Doing my ‘sexy’ numbers always felt wrong: Eileen Atkins on the ‘sleazy secret’ of her childhood

She was 39 and had given up all hope of marriage when my father, three years younger, who lodged in the house in Stoke Newington, lost his wife, Kitty, in childbirth. He was left a widower with his three-year-old daughter, Peggy, and asked my mother if she would help him look after her. “Only if you marry me,” answered my mother, and my father, always obliging, was dragooned into marriage.

This was not a love match. Neither my brother nor I ever noticed much affection between them, but they got on well enough together. Annie ruled the roost and Arthur clucked along. My half-sister, Peggy, told me that they had a good sex life, so maybe things got evened up in bed. In less than two years after they were married, they had two boys, Ronald and Reginald, and then my mother found that she was pregnant again. They couldn’t afford another child. My father’s wages as an electricity-meter reader were minimal, and even with my mother still working at home, sewing for a factory, there was hardly enough money. Having to look after her mother as well as two babies, she felt exhausted and unable to cope, so she had a backstreet abortion.

A year later, Reginald, known as Bubby, died of meningitis. My mother was convinced God had punished her, and her unhappiness cast a cloud over the whole family. Six years later, my father had an illness that required the loss of one testicle, and my mother, who flew into terrible rages (which, unfortunately, I inherited), accused him of being a useless husband. Apparently, he then threw her on the kitchen table to prove he wasn’t useless, and the result was me. That made us, with Grandma, a family of six and eligible for one of the newly developed council houses. So, as you can see, like a good fairy at my own christening, I granted three wishes.

I have only one memory of life before I was three, and that was of being thrown up in the air and caught again and again by my father, and I swear my small brain registered perfect happiness. My father was a playful, affectionate, childlike man who doted on me, and when I was young, I adored him.

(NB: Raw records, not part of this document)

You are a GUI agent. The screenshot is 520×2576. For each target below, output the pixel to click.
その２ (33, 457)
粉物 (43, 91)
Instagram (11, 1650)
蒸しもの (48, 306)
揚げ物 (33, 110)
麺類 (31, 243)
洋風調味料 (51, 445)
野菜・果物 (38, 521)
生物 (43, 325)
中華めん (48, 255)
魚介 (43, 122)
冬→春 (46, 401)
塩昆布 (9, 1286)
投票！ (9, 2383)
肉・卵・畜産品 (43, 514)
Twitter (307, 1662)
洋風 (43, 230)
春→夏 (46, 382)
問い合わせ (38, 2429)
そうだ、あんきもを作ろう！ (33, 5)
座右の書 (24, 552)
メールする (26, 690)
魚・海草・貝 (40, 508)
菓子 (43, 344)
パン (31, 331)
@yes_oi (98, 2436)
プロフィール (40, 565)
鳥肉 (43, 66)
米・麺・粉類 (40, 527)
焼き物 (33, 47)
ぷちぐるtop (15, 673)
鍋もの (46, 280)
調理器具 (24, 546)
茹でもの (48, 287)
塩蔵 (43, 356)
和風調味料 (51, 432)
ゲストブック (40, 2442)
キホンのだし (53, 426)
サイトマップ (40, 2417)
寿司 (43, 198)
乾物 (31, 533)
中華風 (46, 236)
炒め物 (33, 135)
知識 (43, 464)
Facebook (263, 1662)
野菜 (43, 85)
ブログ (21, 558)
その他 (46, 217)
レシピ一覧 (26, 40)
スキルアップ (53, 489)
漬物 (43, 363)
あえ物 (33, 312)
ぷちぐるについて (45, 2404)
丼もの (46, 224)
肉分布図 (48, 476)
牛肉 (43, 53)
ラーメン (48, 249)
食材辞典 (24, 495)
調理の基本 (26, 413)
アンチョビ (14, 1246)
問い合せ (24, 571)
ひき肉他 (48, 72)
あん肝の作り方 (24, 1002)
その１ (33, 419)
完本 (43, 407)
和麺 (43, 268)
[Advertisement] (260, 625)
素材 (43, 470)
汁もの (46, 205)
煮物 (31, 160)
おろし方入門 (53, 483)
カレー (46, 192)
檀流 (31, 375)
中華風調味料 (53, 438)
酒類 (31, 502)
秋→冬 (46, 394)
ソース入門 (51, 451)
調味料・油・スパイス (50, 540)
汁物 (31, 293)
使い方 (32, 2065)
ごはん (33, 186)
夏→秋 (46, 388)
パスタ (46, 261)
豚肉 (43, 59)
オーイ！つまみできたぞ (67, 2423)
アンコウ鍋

The next thing I remember had a momentous effect on my life and I have a clear image of it. A gipsy came to the door. My mother was very superstitious and always bought heather from gipsies to prevent them putting the evil eye on her. I went to the door with her, clinging onto her dress, and there was this exotic-looking woman, swarthy, bejewelled with bangles and earrings, and with a bright scarf round her head, and a full, swishing skirt that showed coloured petticoats. The gipsy suddenly fixed her eyes on me. “That little one there,” she said, pointing a bony finger at me, “is going to be a great dancer – another Pavlova.”

That was it as far as my mother was concerned – the gipsy had spoken – I was to be a great dancer. She lost no time. I was taken to a dancing school the following week for my first lesson. I refused to “join the other little girls” and screamed to be taken home. She tried a couple of other dancing schools, but, refusing to follow my destiny, I screamed each time to be taken home. But my mother was persistent.

I don’t think it was only because “the gipsy had spoken”. My mother was a tall, overweight woman who had always thought of herself as plain and clumsy. There was no suppleness or softness about her – if you sat on her lap, her fierce whalebone corset was a buttress to prevent comfort, and she walked stiffly, as if clad in armour. Maybe there was a dancer inside her who wanted to get out that would only be assuaged if I pranced and pirouetted for her.

Finally, she found a dancing school that had the somewhat snigger-inducing name of the KY School, and these initials were emblazoned on our practice clothes. Madame Kavos Yandie, the owner of these initials, purported to be Spanish and had 11 letters after her name, all of which she was barred from using 20 years later when it was revealed that she had been born Kathleen Smith, from Peckham, and had never passed a dancing examination in her life.